■ KUTIPAN TEKS
REPUBLIKA.CO.ID, JAKARTA -- Pemerintah secara resmi telah melaksanakan vaksinasi Covid-19 untuk anak usia 6-11 tahun sejak Selasa (14/12). Jumlah sasarannya sekitar 26,5 juta anak.
Anggota Satgas Imunisasi Ikatan Dokter Indonesia (IDAI) Cissy RS Prawira Kartasasmita, mengatakan, meskipun bergejala ringan jika terkena virus, namun anak-anak rentang usia tersebut tetap harus mendapat perhatian. Hal ini karena gejala bisa memberat dan berdampak serius.

■ KUTIPAN DATA
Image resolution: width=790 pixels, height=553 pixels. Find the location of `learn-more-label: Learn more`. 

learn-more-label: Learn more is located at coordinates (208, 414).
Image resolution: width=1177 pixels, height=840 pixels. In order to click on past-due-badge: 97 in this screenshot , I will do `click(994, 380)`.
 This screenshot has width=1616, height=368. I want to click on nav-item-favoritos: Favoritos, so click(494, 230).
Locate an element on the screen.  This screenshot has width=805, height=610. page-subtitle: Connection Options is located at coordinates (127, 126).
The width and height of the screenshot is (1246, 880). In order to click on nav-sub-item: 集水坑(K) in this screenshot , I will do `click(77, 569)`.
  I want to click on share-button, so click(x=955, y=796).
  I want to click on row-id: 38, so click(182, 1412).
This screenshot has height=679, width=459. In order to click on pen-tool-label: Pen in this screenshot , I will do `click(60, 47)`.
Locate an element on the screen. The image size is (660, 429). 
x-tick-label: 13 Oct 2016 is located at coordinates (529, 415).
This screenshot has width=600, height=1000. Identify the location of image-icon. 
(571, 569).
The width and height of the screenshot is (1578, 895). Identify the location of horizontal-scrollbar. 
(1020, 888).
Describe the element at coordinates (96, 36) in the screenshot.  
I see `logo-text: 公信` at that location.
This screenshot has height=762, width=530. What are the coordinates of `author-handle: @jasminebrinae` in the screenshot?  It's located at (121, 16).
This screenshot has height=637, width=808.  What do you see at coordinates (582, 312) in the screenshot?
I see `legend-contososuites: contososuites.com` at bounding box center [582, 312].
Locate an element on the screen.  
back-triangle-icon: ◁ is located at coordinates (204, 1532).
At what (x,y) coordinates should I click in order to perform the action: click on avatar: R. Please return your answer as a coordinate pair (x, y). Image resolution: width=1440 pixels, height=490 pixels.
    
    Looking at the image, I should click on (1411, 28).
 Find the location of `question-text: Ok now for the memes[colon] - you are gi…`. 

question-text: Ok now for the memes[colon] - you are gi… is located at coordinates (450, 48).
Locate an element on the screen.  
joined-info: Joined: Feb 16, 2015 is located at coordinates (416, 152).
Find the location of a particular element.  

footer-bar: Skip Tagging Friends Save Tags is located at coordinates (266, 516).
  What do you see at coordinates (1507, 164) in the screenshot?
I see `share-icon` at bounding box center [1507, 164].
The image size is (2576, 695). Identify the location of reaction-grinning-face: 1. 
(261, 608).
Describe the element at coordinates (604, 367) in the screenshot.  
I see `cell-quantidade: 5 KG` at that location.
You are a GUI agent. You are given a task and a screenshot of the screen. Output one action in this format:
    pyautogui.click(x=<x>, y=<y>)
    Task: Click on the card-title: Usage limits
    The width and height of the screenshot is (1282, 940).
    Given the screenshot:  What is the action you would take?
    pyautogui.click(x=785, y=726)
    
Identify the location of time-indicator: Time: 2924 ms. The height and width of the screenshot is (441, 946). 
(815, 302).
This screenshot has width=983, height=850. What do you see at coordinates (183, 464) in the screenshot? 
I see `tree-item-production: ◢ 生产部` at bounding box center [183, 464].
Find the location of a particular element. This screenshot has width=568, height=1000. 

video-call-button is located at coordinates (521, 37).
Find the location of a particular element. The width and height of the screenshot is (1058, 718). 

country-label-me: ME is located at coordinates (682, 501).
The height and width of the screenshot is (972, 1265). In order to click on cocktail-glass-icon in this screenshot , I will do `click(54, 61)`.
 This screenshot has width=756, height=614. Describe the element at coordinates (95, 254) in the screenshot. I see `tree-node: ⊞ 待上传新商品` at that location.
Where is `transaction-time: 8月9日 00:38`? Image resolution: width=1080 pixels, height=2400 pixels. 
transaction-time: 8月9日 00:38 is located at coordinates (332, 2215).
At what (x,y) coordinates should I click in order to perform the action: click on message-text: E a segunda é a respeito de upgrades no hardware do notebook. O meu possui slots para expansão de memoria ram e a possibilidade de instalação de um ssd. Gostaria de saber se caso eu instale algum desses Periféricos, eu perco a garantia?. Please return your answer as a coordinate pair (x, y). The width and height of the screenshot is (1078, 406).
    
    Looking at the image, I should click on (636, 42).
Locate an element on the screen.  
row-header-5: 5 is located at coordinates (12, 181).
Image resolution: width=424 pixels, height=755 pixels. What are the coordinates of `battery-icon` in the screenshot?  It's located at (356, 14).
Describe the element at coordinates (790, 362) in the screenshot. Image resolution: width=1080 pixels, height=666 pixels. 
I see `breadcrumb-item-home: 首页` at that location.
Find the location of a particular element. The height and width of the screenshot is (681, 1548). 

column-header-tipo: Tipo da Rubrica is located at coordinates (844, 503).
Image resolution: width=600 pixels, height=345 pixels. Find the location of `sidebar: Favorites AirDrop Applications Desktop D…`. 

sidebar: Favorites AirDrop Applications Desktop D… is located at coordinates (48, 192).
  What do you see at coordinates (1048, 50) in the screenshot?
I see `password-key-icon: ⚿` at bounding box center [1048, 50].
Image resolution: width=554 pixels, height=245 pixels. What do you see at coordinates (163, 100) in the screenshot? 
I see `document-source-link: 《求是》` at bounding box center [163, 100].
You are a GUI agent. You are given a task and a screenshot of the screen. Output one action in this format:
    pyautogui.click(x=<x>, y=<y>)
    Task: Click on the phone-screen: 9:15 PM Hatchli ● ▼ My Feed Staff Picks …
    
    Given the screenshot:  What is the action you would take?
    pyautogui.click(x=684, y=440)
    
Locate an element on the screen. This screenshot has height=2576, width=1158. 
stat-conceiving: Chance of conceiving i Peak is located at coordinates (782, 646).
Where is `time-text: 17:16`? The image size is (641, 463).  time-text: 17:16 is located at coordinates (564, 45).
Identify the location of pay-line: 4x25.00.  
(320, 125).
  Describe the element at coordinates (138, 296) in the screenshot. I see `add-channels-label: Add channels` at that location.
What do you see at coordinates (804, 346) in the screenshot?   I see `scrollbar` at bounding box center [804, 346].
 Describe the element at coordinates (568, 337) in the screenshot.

■ TUGAS KERJA 1
Tuliskan semua bilangan yang ditulis dengan angka dalam teks tentang vaksinasi Covid-19 anak, kecuali angka yang menjadi bagian dari nama Covid-19.
■ TUGAS KERJA 2
Lanjutkan teks tentang vaksinasi Covid-19 anak mulai dari kalimat terakhirnya.

■ JAWABAN 1
6, 11, 14, 12, 26,5

■ JAWABAN 2
Karena itu, vaksinasi untuk anak 6-11 tahun tetap dipandang perlu. “Angka kasus Covid-19 pada anak meningkat pada tahun kedua. Apalagi, dengan adanya varian baru Delta dan Omicron sehingga anak perlu mendapatkan perlindungan, salah satunya dengan vaksinasi,” ujarnya seperti dikutip Republika.co.id, dari Media Center Forum Merdeka Barat 9 (FMB9) – KPCPEN, Selasa (21/12).
Ketua Pokja Imunisasi PERALMUNI ini menegaskan, anak perlu divaksinasi meskipun bila terkena Covid-19 umumnya bergejala ringan. “Meski bergejala ringan, namun juga bisa menimbulkan komplikasi berat yang bisa meninggalkan bekas pada anak, terutama bila terjadi gangguan organ,” tegas Cissy.
Dia menambahkan, dengan vaksinasi, maka anak akan lebih kuat imunitasnya, kalau pun terkena Covid-19 maka gejalanya lebih ringan. Namun, dia mengingatkan, anak-anak juga berpotensi menularkan virus corona kepada orang lain di lingkungannya.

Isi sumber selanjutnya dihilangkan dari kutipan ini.